N'eût été la guerre des Malouines et le grand ralliement des Britanniques derrière leur chef des armées qu'elle a inspiré, la fille d'épicier devenue première ministre aurait été chassée du 10 Downing Street à la première élection venue. Elle restera finalement en poste 11 ans, un record en Grande-Bretagne au XXe siècle.

Bilan mitigé

Un quart de siècle après son élection, et près de 14 ans après avoir été poussée à la porte par ses propres ministres, le bilan économique de son règne dépend toujours beaucoup de celui qui le dresse. Pour ces admirateurs, Margaret Thatcher n'a été rien de moins qu'une Winston Churchill en jupons, une visionnaire qui a eu le courage de moderniser son pays envers et contre le péril syndical et keynésianiste. Ils citent comme principaux faits d'armes sa mise au pas des syndicats, l'assainissement des finances publiques, une croissance annuelle supérieure à la moyenne européenne, une amélioration constante du revenu réel, ainsi qu'une augmentation de la proportion des Britanniques détenant des actions ou étant propriétaires de leur logement.

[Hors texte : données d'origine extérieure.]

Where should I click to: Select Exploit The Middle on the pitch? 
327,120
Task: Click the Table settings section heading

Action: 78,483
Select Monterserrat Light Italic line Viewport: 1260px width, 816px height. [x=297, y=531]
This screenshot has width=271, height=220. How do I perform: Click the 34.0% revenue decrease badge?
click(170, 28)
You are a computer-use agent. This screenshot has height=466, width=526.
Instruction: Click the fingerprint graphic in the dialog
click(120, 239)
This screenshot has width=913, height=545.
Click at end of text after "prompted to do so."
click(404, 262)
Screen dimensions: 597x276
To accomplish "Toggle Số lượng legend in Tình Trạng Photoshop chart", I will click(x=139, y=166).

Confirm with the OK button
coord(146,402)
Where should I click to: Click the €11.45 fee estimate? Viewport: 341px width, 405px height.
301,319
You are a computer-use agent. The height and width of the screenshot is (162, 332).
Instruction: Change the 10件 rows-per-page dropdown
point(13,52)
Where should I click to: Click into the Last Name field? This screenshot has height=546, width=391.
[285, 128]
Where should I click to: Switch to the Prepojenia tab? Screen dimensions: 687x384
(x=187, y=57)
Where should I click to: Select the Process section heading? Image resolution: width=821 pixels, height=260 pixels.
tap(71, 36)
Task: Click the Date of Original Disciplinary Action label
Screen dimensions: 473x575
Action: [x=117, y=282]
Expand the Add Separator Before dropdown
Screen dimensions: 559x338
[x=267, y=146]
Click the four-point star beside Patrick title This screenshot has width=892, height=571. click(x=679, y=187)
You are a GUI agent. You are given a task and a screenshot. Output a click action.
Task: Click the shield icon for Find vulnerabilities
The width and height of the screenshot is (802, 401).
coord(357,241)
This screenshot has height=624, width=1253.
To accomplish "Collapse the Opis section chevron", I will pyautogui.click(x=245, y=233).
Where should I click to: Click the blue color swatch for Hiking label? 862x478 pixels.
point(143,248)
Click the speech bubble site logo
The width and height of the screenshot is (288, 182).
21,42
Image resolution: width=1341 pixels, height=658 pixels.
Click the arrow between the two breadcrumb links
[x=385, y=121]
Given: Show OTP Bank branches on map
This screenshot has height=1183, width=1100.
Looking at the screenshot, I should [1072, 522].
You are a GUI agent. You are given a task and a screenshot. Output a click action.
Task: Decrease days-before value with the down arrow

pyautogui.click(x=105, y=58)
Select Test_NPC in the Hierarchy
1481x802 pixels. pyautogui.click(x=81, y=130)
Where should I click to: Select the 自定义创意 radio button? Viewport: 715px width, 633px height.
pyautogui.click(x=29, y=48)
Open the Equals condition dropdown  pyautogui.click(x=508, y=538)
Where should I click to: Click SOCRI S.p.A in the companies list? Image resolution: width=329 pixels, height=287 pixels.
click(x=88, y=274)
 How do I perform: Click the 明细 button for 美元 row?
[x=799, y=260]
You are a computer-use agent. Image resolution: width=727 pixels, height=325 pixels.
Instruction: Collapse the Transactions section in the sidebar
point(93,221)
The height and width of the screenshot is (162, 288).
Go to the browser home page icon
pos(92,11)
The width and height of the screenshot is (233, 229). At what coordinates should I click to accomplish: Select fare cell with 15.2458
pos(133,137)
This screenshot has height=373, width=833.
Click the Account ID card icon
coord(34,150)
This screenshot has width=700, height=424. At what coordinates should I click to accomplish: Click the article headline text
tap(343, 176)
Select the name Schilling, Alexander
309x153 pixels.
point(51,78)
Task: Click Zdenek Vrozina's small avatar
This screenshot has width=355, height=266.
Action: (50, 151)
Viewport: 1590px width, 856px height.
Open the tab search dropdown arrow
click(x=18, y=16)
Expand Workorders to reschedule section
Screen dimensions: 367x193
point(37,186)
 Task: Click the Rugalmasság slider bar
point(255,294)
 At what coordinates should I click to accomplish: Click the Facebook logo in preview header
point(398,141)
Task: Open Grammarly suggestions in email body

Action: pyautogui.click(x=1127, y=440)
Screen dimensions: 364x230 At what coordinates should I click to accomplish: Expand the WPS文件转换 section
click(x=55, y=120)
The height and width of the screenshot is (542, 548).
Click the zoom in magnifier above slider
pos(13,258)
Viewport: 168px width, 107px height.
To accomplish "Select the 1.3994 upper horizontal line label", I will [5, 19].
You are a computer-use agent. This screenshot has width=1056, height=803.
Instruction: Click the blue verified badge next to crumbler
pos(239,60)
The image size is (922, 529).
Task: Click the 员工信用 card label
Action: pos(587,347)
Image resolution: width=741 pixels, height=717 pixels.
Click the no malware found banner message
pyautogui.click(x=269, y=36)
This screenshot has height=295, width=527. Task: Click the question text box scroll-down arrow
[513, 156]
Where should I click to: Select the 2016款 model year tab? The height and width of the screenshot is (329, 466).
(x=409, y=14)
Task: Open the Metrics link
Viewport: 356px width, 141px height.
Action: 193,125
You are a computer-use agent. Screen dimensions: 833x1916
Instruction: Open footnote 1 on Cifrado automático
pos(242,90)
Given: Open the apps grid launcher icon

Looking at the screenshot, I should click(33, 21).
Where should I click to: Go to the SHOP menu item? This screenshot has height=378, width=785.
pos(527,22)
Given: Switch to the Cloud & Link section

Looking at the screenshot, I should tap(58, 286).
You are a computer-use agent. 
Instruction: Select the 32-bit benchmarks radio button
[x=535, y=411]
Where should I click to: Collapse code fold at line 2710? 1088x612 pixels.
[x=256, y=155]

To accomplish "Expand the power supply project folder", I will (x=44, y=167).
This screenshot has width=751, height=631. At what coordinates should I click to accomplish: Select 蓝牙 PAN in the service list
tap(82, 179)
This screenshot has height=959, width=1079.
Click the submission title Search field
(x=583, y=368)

Ses critiques lui reprochent d'avoir augmenté la fracture sociale entre les riches et les pauvres en accordant aux premiers de généreuses baisses d'impôt et une libéralisation de l'économie que les seconds ont payées en réductions de services publics et en précarité d'emploi. Ils notent qu'il est toujours plus facile d'équilibrer le budget de l'État lorsque l'on vend ses actifs et que l'on profite de l'explosion des redevances du pétrole de la mer du Nord. Ils soulignent que la prétendue décennie de croissance des années 80 s'est caractérisée, en fait, par une économie en montagne russe qui a fait des centaines de milliers de victimes à chaque creux. Ils lui reprochent aussi d'avoir inculqué à la population une méfiance à l'endroit de l'État qui l'empêche aujourd'hui d'assumer ses responsabilités en matière de formation de la main-d'oeuvre, par exemple.

De plus en plus de Britanniques tendent toutefois à adopter une vision plus nuancée sur ces années. L'actuel premier ministre travailliste, Tony Blair, ne s'est-il pas lui-même décrit comme un «thatchérien»?

On reconnaît par exemple volontiers aujourd'hui que l'influence des syndicats britanniques avait sans doute dépassé les bornes dans les années 70. On n'en condamne pas moins l'ampleur de leur répression durant la décennie suivante et constate que leur affaiblissement a surtout été attribuable à la tertiarisation de l'économie. On admet aussi que l'État n'avait probablement rien à voir dans l'industrie de l'auto ou de la câblodistribution, tout en observant que plusieurs privatisations ont mené à un sous-développement, sinon à une dégradation des services publics. On reconnaît enfin que, si la construction de l'Union européenne doit être encadrée, elle ne doit surtout pas être combattue.

Ce bilan mitigé du thatchérisme n'empêche pas qu'il soit encore, aujourd'hui, une inspiration pour plusieurs gouvernements. C'est le cas par exemple en Europe de l'Est, où plusieurs pays nouvellement libérés du joug soviétique en appliquent religieusement les préceptes. C'est le cas, dans une moindre mesure, ailleurs dans le monde, y compris tout près d'ici.